Write the records out once more. Leave each line exactly as given.

━━━━━━━━━━━━━━━━━━━━━━━━━━━━━━

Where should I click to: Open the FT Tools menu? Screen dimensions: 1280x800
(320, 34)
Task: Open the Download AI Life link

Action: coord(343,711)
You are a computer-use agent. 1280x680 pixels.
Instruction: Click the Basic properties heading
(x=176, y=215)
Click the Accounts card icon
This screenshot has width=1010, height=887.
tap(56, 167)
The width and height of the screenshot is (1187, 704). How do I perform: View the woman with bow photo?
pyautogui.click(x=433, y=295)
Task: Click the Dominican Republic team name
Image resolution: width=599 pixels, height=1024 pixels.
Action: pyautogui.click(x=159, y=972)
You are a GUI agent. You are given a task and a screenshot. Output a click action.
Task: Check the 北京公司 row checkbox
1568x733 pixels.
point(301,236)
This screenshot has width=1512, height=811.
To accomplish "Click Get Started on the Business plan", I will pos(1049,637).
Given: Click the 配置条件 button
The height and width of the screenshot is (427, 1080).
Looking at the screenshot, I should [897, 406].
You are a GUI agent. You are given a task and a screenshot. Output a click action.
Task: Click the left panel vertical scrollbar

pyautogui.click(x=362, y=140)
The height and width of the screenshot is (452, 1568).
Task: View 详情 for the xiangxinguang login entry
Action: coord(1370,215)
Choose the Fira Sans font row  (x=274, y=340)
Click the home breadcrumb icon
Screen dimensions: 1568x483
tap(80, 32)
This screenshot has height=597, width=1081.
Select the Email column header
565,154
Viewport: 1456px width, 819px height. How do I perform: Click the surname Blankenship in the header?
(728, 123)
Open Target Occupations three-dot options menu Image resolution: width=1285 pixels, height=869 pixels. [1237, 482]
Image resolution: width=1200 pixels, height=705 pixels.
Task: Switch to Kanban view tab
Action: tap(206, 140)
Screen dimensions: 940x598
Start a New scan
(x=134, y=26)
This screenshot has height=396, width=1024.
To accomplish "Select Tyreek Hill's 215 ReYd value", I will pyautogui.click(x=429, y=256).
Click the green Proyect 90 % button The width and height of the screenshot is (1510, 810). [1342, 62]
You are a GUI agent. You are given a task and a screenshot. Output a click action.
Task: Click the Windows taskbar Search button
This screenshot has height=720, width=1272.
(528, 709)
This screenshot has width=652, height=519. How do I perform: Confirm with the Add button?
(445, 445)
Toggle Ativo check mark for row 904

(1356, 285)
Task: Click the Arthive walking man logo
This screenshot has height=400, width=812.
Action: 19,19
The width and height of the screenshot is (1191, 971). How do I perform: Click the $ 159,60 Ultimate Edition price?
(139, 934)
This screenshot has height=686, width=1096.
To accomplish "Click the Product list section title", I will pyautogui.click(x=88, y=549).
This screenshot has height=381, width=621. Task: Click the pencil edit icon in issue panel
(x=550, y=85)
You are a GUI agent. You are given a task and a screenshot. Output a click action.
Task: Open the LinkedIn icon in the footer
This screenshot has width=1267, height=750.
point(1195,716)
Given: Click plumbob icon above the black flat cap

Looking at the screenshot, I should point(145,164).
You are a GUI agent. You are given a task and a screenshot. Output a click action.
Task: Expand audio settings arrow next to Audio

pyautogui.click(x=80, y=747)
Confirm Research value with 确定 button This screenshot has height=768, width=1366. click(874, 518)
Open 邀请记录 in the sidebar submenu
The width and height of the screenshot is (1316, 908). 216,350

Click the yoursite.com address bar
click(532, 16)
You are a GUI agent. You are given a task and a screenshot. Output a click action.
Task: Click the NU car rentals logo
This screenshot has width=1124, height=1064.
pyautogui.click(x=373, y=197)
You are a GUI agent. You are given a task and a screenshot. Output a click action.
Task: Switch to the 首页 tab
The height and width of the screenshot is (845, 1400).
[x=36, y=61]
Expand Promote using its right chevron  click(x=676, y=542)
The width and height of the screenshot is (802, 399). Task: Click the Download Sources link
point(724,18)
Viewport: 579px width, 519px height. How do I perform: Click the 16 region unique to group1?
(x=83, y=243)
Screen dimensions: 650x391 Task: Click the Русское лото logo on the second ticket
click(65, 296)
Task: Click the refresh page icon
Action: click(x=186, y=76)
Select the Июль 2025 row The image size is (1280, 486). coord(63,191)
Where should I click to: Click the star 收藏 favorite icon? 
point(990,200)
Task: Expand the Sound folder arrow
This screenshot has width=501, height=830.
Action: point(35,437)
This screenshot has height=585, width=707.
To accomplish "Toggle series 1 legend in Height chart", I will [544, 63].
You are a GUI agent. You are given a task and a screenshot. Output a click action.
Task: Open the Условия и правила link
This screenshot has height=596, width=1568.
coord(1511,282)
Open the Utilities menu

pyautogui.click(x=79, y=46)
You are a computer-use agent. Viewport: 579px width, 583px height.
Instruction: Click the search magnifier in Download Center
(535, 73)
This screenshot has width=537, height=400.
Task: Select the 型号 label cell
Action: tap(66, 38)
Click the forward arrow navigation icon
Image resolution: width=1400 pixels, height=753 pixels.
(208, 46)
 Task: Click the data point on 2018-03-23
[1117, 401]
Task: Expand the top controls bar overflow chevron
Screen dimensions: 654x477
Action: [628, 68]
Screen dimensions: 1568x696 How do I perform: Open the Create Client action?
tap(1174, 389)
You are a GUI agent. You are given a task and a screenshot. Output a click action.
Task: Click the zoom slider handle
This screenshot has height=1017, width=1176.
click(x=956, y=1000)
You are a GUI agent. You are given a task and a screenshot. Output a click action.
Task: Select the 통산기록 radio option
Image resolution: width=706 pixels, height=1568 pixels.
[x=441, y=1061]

━━━━━━━━━━━━━━━━━━━━━━━━━━━━━━

**Task response**
Where should I click to: Open the FT Tools menu? Screen dimensions: 1280x800
(320, 34)
Task: Open the Download AI Life link

Action: coord(343,711)
You are a computer-use agent. 1280x680 pixels.
Instruction: Click the Basic properties heading
(x=176, y=215)
Click the Accounts card icon
This screenshot has width=1010, height=887.
tap(56, 167)
The width and height of the screenshot is (1187, 704). How do I perform: View the woman with bow photo?
pyautogui.click(x=433, y=295)
Task: Click the Dominican Republic team name
Image resolution: width=599 pixels, height=1024 pixels.
Action: pyautogui.click(x=159, y=972)
You are a GUI agent. You are given a task and a screenshot. Output a click action.
Task: Check the 北京公司 row checkbox
1568x733 pixels.
point(301,236)
This screenshot has width=1512, height=811.
To accomplish "Click Get Started on the Business plan", I will pos(1049,637).
Given: Click the 配置条件 button
The height and width of the screenshot is (427, 1080).
Looking at the screenshot, I should [897, 406].
You are a GUI agent. You are given a task and a screenshot. Output a click action.
Task: Click the left panel vertical scrollbar

pyautogui.click(x=362, y=140)
The height and width of the screenshot is (452, 1568).
Task: View 详情 for the xiangxinguang login entry
Action: coord(1370,215)
Choose the Fira Sans font row  (x=274, y=340)
Click the home breadcrumb icon
Screen dimensions: 1568x483
tap(80, 32)
This screenshot has height=597, width=1081.
Select the Email column header
565,154
Viewport: 1456px width, 819px height. How do I perform: Click the surname Blankenship in the header?
(728, 123)
Open Target Occupations three-dot options menu Image resolution: width=1285 pixels, height=869 pixels. [1237, 482]
Image resolution: width=1200 pixels, height=705 pixels.
Task: Switch to Kanban view tab
Action: tap(206, 140)
Screen dimensions: 940x598
Start a New scan
(x=134, y=26)
This screenshot has height=396, width=1024.
To accomplish "Select Tyreek Hill's 215 ReYd value", I will pyautogui.click(x=429, y=256).
Click the green Proyect 90 % button The width and height of the screenshot is (1510, 810). [1342, 62]
You are a GUI agent. You are given a task and a screenshot. Output a click action.
Task: Click the Windows taskbar Search button
This screenshot has height=720, width=1272.
(528, 709)
This screenshot has width=652, height=519. How do I perform: Confirm with the Add button?
(445, 445)
Toggle Ativo check mark for row 904

(1356, 285)
Task: Click the Arthive walking man logo
This screenshot has height=400, width=812.
Action: 19,19
The width and height of the screenshot is (1191, 971). How do I perform: Click the $ 159,60 Ultimate Edition price?
(139, 934)
This screenshot has height=686, width=1096.
To accomplish "Click the Product list section title", I will pyautogui.click(x=88, y=549).
This screenshot has height=381, width=621. Task: Click the pencil edit icon in issue panel
(x=550, y=85)
You are a GUI agent. You are given a task and a screenshot. Output a click action.
Task: Open the LinkedIn icon in the footer
This screenshot has width=1267, height=750.
point(1195,716)
Given: Click plumbob icon above the black flat cap

Looking at the screenshot, I should point(145,164).
You are a GUI agent. You are given a task and a screenshot. Output a click action.
Task: Expand audio settings arrow next to Audio

pyautogui.click(x=80, y=747)
Confirm Research value with 确定 button This screenshot has height=768, width=1366. click(874, 518)
Open 邀请记录 in the sidebar submenu
The width and height of the screenshot is (1316, 908). 216,350

Click the yoursite.com address bar
click(532, 16)
You are a GUI agent. You are given a task and a screenshot. Output a click action.
Task: Click the NU car rentals logo
This screenshot has width=1124, height=1064.
pyautogui.click(x=373, y=197)
You are a GUI agent. You are given a task and a screenshot. Output a click action.
Task: Switch to the 首页 tab
The height and width of the screenshot is (845, 1400).
[x=36, y=61]
Expand Promote using its right chevron  click(x=676, y=542)
The width and height of the screenshot is (802, 399). Task: Click the Download Sources link
point(724,18)
Viewport: 579px width, 519px height. How do I perform: Click the 16 region unique to group1?
(x=83, y=243)
Screen dimensions: 650x391 Task: Click the Русское лото logo on the second ticket
click(65, 296)
Task: Click the refresh page icon
Action: click(x=186, y=76)
Select the Июль 2025 row The image size is (1280, 486). coord(63,191)
Where should I click to: Click the star 收藏 favorite icon? 
point(990,200)
Task: Expand the Sound folder arrow
This screenshot has width=501, height=830.
Action: point(35,437)
This screenshot has height=585, width=707.
To accomplish "Toggle series 1 legend in Height chart", I will [544, 63].
You are a GUI agent. You are given a task and a screenshot. Output a click action.
Task: Open the Условия и правила link
This screenshot has height=596, width=1568.
coord(1511,282)
Open the Utilities menu

pyautogui.click(x=79, y=46)
You are a computer-use agent. Viewport: 579px width, 583px height.
Instruction: Click the search magnifier in Download Center
(535, 73)
This screenshot has width=537, height=400.
Task: Select the 型号 label cell
Action: tap(66, 38)
Click the forward arrow navigation icon
Image resolution: width=1400 pixels, height=753 pixels.
(208, 46)
 Task: Click the data point on 2018-03-23
[1117, 401]
Task: Expand the top controls bar overflow chevron
Screen dimensions: 654x477
Action: [628, 68]
Screen dimensions: 1568x696 How do I perform: Open the Create Client action?
tap(1174, 389)
You are a GUI agent. You are given a task and a screenshot. Output a click action.
Task: Click the zoom slider handle
This screenshot has height=1017, width=1176.
click(x=956, y=1000)
You are a GUI agent. You are given a task and a screenshot. Output a click action.
Task: Select the 통산기록 radio option
Image resolution: width=706 pixels, height=1568 pixels.
[x=441, y=1061]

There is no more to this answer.